Since the 70s, glaciologists have been researching the source of ‘rivers’ of ice that flow hundreds of miles from the West Antarctic ice sheet into the sea, transporting the continent’s accumulated snow cover into the ocean.

The ice streams appeared to start from a near standstill but flow hundreds of feet per year faster than the surrounding ice sheet.

The point where ice streams begin to flow rapidly is marked by deep crevasses in the ice between the fast flowing ice streams and the slower moving ice sheet. But upstream, there isn’t anything on the surface to tip scientists off to where the ice streams are coming from.

Now, using data taken by the Canadian Radarsat satellite in 1997 during NASA and the Canadian Space Agency’s Antarctic Mapping Mission, researchers have discovered that the rivers of ice were actually the product of smaller tributaries flowing from further in the continent’s interior.

“We have to understand the ice streams in order to predict the future and to know what their contribution will be to sea level change,” said Dr.

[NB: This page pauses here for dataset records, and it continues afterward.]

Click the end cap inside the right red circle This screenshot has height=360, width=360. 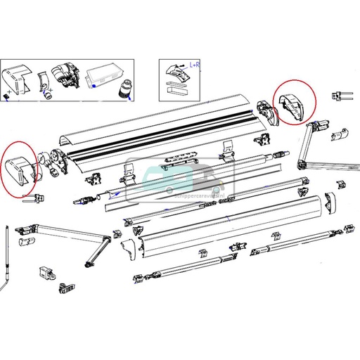click(x=289, y=103)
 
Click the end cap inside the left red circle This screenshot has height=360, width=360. click(x=19, y=168)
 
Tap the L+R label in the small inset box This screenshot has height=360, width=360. click(x=193, y=65)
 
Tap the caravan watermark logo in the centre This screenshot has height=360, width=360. click(x=180, y=184)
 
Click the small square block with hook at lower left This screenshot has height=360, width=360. click(x=48, y=272)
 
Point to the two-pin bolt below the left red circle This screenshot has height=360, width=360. click(x=31, y=199)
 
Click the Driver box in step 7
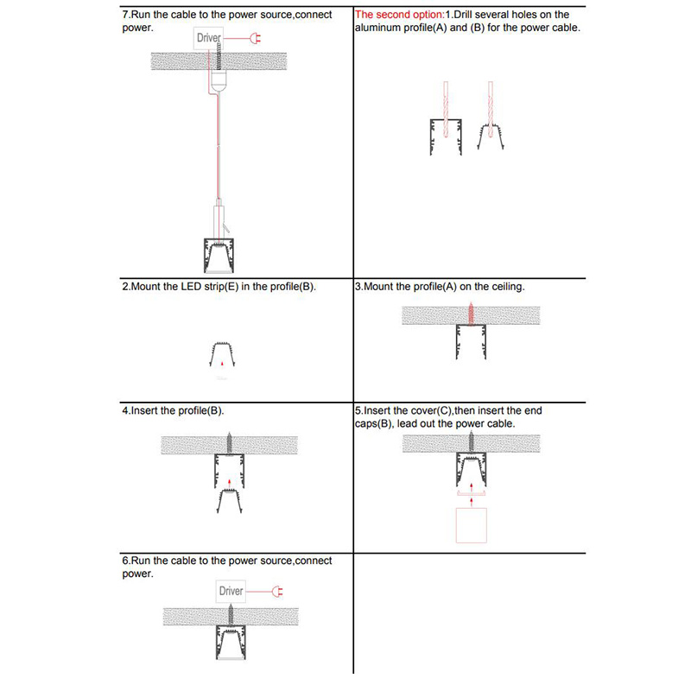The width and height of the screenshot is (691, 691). pyautogui.click(x=209, y=38)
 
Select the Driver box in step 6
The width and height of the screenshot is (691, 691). pyautogui.click(x=231, y=591)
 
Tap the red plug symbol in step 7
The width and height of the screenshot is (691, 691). pyautogui.click(x=255, y=38)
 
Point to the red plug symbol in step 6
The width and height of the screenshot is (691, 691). pyautogui.click(x=277, y=591)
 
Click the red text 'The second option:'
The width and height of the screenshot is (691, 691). pyautogui.click(x=399, y=15)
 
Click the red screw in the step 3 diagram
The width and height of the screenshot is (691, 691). pyautogui.click(x=471, y=312)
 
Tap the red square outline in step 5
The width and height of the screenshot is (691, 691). pyautogui.click(x=471, y=525)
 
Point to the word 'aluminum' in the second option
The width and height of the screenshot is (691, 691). pyautogui.click(x=379, y=28)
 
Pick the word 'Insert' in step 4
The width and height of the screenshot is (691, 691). pyautogui.click(x=144, y=410)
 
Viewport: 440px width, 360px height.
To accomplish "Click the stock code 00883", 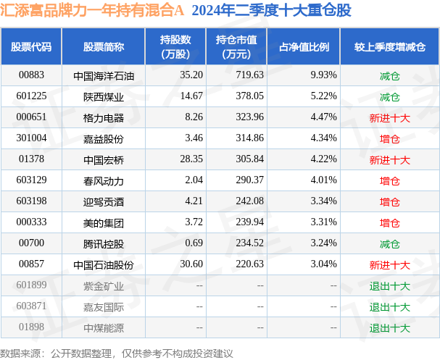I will (x=31, y=75).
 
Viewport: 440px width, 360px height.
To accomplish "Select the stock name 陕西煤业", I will (x=104, y=96).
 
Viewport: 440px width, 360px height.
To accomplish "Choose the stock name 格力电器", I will (x=104, y=117).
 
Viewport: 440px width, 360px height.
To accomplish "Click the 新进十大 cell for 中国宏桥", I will (x=389, y=160).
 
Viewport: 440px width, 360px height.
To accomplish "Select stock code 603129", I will (x=31, y=180).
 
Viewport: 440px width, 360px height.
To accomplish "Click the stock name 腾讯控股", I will (x=104, y=244).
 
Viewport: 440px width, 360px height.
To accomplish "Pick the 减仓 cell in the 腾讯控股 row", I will (x=389, y=244).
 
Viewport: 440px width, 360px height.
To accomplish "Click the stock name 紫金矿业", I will (x=104, y=286).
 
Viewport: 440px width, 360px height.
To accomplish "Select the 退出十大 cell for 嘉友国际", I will (x=389, y=307).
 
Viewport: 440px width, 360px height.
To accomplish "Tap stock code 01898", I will (x=31, y=328).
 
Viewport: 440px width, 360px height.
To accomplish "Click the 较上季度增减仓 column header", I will (x=389, y=46).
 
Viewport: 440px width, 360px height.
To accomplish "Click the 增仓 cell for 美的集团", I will (x=389, y=223).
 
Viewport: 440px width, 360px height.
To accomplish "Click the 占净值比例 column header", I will (x=304, y=46).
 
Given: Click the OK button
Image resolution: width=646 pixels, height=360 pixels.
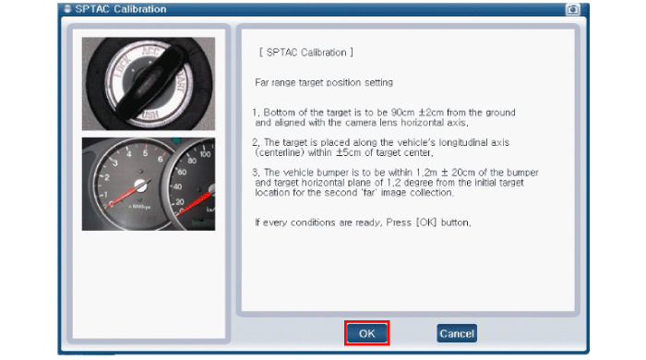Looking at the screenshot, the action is pos(366,333).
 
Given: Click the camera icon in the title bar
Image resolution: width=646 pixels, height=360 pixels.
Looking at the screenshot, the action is pos(573,9).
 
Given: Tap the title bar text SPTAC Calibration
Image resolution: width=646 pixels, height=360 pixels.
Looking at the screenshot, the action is pos(121,9).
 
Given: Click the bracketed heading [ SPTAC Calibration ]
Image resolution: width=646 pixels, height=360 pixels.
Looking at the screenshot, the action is pos(306,53).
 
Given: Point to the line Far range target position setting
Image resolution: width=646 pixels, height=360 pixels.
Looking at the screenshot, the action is pos(324,82).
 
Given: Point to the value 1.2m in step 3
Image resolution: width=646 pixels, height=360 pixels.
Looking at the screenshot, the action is pos(426,173).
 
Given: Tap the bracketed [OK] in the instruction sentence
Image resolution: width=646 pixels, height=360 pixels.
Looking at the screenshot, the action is pos(426,222).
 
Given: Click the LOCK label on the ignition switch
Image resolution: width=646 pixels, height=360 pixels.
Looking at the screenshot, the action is pos(123,66).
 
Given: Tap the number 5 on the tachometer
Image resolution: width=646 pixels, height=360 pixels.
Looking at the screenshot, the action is pos(145,153).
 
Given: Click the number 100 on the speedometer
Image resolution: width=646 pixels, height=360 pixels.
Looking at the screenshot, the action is pos(205,154).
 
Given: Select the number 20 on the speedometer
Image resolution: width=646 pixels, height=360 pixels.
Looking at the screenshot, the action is pos(180,202).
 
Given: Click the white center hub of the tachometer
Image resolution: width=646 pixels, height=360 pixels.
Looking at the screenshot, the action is pos(141,186).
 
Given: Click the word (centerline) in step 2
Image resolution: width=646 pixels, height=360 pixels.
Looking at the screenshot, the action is pos(278,152).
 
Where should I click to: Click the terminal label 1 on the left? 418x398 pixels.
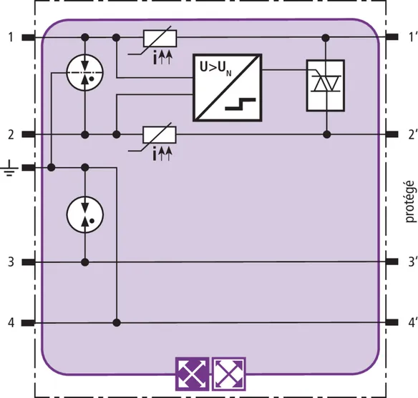(11, 37)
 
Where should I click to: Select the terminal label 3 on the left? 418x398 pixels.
(11, 262)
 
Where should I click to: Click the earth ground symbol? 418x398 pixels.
(10, 168)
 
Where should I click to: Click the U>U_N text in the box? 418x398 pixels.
(216, 69)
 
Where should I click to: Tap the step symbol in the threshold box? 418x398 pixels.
(240, 104)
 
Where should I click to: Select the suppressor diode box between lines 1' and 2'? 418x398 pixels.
(326, 86)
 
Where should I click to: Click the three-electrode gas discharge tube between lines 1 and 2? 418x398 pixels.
(84, 73)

Robert Bindschadler, a NASA Goddard Space Flight Center glaciologist, adding that if the entire West Antarctic ice sheet were to flow into the ocean, global sea level could rise as much as 20 feet (6m).

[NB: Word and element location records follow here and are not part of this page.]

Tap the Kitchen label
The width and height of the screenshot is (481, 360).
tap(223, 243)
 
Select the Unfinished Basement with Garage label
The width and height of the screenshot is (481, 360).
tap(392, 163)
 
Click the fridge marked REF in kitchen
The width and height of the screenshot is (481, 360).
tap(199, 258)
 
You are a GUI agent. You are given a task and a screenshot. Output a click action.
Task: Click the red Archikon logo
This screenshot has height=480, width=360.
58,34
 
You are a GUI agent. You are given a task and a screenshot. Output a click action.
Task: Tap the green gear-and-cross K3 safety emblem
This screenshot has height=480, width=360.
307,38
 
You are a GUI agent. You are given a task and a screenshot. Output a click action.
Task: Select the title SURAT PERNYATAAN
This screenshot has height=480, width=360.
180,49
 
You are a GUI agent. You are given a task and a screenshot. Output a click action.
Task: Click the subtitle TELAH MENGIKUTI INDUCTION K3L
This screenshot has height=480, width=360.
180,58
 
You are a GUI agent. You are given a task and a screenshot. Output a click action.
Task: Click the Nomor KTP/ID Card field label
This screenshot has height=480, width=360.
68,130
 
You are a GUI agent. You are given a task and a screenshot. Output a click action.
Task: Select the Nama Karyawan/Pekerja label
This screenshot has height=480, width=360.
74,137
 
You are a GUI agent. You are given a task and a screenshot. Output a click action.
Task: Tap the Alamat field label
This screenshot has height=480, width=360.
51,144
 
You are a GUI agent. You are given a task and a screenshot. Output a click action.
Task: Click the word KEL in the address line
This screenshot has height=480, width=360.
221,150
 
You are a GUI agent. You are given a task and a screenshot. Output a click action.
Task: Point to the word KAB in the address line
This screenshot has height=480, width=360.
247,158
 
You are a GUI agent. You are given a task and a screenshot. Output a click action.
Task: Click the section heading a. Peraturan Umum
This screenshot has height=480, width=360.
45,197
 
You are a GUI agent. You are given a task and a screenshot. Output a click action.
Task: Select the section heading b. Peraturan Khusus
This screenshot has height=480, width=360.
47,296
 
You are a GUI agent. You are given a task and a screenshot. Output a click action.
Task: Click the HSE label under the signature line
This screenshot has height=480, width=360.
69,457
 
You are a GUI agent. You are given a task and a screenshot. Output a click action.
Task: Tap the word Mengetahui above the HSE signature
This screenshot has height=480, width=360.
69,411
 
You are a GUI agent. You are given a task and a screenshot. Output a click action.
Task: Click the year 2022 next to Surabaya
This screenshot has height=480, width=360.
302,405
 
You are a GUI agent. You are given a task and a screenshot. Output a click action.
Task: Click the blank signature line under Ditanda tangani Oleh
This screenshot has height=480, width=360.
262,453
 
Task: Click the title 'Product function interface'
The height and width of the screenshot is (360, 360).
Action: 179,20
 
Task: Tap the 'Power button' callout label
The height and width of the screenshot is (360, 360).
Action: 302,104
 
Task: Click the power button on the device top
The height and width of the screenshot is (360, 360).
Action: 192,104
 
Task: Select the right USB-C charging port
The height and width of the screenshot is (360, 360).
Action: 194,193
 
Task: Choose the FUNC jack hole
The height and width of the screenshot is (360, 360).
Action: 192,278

The tributaries are well-defined regions of flowing ice that are feeding the ice streams, the research shows. But the tributaries flow more slowly than the larger ice streams and therefore aren’t marked by gaping crevasses along their borders.

The researchers have discovered that tributaries flow within valleys on the continent’s surface. Ice funnelled into the valleys becomes thicker than the surrounding ice, causing the base to become warmer and flow more easily. Then, two or more tributaries join and feed into the larger and faster-flowing ice streams, quickly moving the continent’s accumulated ice to sea.